→ Data for processing:
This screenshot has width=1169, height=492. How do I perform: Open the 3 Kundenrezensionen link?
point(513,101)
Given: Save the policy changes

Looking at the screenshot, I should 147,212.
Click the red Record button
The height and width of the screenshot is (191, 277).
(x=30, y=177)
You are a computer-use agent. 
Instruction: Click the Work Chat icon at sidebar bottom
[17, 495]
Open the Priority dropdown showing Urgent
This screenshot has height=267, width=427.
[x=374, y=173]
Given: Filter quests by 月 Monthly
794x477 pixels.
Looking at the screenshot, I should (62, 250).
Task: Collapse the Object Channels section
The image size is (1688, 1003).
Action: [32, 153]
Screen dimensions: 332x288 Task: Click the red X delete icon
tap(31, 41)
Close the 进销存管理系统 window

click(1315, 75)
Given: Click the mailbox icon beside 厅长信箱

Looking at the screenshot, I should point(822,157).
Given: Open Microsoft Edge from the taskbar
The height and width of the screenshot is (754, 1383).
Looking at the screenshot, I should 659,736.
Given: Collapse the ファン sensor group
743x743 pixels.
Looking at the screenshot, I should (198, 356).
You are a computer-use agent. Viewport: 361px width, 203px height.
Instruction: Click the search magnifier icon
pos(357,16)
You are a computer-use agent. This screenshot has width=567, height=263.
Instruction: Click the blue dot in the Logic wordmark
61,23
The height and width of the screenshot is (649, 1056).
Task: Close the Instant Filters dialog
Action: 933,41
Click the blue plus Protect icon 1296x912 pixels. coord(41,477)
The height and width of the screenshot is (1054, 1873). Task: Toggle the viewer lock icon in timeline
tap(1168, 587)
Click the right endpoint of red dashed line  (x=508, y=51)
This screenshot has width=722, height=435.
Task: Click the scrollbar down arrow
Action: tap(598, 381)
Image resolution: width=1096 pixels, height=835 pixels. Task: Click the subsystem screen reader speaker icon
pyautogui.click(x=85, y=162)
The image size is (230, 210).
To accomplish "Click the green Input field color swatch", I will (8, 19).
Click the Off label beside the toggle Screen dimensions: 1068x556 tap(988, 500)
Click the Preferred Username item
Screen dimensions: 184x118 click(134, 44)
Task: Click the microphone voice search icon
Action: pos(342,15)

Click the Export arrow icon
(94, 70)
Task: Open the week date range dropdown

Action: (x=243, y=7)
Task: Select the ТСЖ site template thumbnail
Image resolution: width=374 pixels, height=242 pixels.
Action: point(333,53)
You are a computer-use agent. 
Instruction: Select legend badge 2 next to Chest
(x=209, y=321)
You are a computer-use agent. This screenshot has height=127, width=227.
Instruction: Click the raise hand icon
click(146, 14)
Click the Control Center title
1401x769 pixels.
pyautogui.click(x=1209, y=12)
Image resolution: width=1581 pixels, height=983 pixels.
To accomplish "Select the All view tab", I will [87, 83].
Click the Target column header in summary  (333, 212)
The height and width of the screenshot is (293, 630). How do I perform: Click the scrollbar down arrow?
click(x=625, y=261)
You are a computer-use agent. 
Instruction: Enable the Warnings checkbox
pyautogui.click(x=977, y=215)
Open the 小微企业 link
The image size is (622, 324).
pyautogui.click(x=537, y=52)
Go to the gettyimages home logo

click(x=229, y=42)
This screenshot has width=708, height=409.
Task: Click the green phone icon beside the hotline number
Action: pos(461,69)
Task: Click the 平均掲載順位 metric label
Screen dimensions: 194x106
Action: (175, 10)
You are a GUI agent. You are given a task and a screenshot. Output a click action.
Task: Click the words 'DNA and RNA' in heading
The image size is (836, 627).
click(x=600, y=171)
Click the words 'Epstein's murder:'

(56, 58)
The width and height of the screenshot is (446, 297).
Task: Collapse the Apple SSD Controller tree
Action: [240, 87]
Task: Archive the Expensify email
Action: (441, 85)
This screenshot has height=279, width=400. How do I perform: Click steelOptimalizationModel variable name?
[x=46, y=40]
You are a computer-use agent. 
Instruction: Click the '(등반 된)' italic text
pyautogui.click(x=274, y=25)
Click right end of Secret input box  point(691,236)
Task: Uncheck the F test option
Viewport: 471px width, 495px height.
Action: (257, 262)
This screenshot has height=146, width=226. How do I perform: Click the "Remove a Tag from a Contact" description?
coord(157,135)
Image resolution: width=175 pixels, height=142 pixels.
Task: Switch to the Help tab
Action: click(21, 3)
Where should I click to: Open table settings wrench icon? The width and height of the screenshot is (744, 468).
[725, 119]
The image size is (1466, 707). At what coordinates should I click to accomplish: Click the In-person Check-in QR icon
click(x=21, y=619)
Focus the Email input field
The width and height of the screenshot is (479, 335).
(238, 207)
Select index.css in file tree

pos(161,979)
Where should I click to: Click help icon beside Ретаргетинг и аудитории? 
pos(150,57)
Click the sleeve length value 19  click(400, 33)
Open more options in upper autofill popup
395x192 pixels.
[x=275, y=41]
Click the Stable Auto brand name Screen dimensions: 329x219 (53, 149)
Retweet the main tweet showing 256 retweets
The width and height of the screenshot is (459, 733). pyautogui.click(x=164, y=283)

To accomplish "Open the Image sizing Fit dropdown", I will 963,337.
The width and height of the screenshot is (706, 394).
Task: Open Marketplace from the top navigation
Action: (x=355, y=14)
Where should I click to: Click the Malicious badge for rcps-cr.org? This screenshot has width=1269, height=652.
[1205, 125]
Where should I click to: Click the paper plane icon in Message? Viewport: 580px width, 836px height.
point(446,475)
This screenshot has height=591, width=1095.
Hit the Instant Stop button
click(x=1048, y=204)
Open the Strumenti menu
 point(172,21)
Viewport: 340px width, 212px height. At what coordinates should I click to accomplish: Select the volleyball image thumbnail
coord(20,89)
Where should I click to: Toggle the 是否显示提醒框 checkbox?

→ Exercise prompt:
Rewrite all of these lines with every "Viewport" changed to "Display area", keeping everything else the same.

→ The completed task:
This screenshot has width=1169, height=492. How do I perform: Open the 3 Kundenrezensionen link?
point(513,101)
Given: Save the policy changes

Looking at the screenshot, I should 147,212.
Click the red Record button
The height and width of the screenshot is (191, 277).
(x=30, y=177)
You are a computer-use agent. 
Instruction: Click the Work Chat icon at sidebar bottom
[17, 495]
Open the Priority dropdown showing Urgent
This screenshot has height=267, width=427.
[x=374, y=173]
Given: Filter quests by 月 Monthly
794x477 pixels.
Looking at the screenshot, I should (62, 250).
Task: Collapse the Object Channels section
The image size is (1688, 1003).
Action: [32, 153]
Screen dimensions: 332x288 Task: Click the red X delete icon
tap(31, 41)
Close the 进销存管理系统 window

click(1315, 75)
Given: Click the mailbox icon beside 厅长信箱

Looking at the screenshot, I should point(822,157).
Given: Open Microsoft Edge from the taskbar
The height and width of the screenshot is (754, 1383).
Looking at the screenshot, I should 659,736.
Given: Collapse the ファン sensor group
743x743 pixels.
Looking at the screenshot, I should (198, 356).
You are a computer-use agent. Display area: 361px width, 203px height.
Instruction: Click the search magnifier icon
pos(357,16)
You are a computer-use agent. This screenshot has width=567, height=263.
Instruction: Click the blue dot in the Logic wordmark
61,23
The height and width of the screenshot is (649, 1056).
Task: Close the Instant Filters dialog
Action: 933,41
Click the blue plus Protect icon 1296x912 pixels. coord(41,477)
The height and width of the screenshot is (1054, 1873). Task: Toggle the viewer lock icon in timeline
tap(1168, 587)
Click the right endpoint of red dashed line  (x=508, y=51)
This screenshot has width=722, height=435.
Task: Click the scrollbar down arrow
Action: tap(598, 381)
Image resolution: width=1096 pixels, height=835 pixels. Task: Click the subsystem screen reader speaker icon
pyautogui.click(x=85, y=162)
The image size is (230, 210).
To accomplish "Click the green Input field color swatch", I will (8, 19).
Click the Off label beside the toggle Screen dimensions: 1068x556 tap(988, 500)
Click the Preferred Username item
Screen dimensions: 184x118 click(134, 44)
Task: Click the microphone voice search icon
Action: pos(342,15)

Click the Export arrow icon
(94, 70)
Task: Open the week date range dropdown

Action: (x=243, y=7)
Task: Select the ТСЖ site template thumbnail
Image resolution: width=374 pixels, height=242 pixels.
Action: point(333,53)
You are a computer-use agent. 
Instruction: Select legend badge 2 next to Chest
(x=209, y=321)
You are a computer-use agent. This screenshot has height=127, width=227.
Instruction: Click the raise hand icon
click(146, 14)
Click the Control Center title
1401x769 pixels.
pyautogui.click(x=1209, y=12)
Image resolution: width=1581 pixels, height=983 pixels.
To accomplish "Select the All view tab", I will [87, 83].
Click the Target column header in summary  (333, 212)
The height and width of the screenshot is (293, 630). How do I perform: Click the scrollbar down arrow?
click(x=625, y=261)
You are a computer-use agent. 
Instruction: Enable the Warnings checkbox
pyautogui.click(x=977, y=215)
Open the 小微企业 link
The image size is (622, 324).
pyautogui.click(x=537, y=52)
Go to the gettyimages home logo

click(x=229, y=42)
This screenshot has width=708, height=409.
Task: Click the green phone icon beside the hotline number
Action: pos(461,69)
Task: Click the 平均掲載順位 metric label
Screen dimensions: 194x106
Action: (175, 10)
You are a GUI agent. You are given a task and a screenshot. Output a click action.
Task: Click the words 'DNA and RNA' in heading
The image size is (836, 627).
click(x=600, y=171)
Click the words 'Epstein's murder:'

(56, 58)
The width and height of the screenshot is (446, 297).
Task: Collapse the Apple SSD Controller tree
Action: [240, 87]
Task: Archive the Expensify email
Action: (441, 85)
This screenshot has height=279, width=400. How do I perform: Click steelOptimalizationModel variable name?
[x=46, y=40]
You are a computer-use agent. 
Instruction: Click the '(등반 된)' italic text
pyautogui.click(x=274, y=25)
Click right end of Secret input box  point(691,236)
Task: Uncheck the F test option
Display area: 471px width, 495px height.
Action: (257, 262)
This screenshot has height=146, width=226. How do I perform: Click the "Remove a Tag from a Contact" description?
coord(157,135)
Image resolution: width=175 pixels, height=142 pixels.
Task: Switch to the Help tab
Action: click(21, 3)
Where should I click to: Open table settings wrench icon? The width and height of the screenshot is (744, 468).
[725, 119]
The image size is (1466, 707). At what coordinates should I click to accomplish: Click the In-person Check-in QR icon
click(x=21, y=619)
Focus the Email input field
The width and height of the screenshot is (479, 335).
(238, 207)
Select index.css in file tree

pos(161,979)
Where should I click to: Click help icon beside Ретаргетинг и аудитории? 
pos(150,57)
Click the sleeve length value 19  click(400, 33)
Open more options in upper autofill popup
395x192 pixels.
[x=275, y=41]
Click the Stable Auto brand name Screen dimensions: 329x219 (53, 149)
Retweet the main tweet showing 256 retweets
The width and height of the screenshot is (459, 733). pyautogui.click(x=164, y=283)

To accomplish "Open the Image sizing Fit dropdown", I will 963,337.
The width and height of the screenshot is (706, 394).
Task: Open Marketplace from the top navigation
Action: (x=355, y=14)
Where should I click to: Click the Malicious badge for rcps-cr.org? This screenshot has width=1269, height=652.
[1205, 125]
Where should I click to: Click the paper plane icon in Message? Display area: 580px width, 836px height.
point(446,475)
This screenshot has height=591, width=1095.
Hit the Instant Stop button
click(x=1048, y=204)
Open the Strumenti menu
 point(172,21)
Display area: 340px width, 212px height. At what coordinates should I click to accomplish: Select the volleyball image thumbnail
coord(20,89)
Where should I click to: Toggle the 是否显示提醒框 checkbox?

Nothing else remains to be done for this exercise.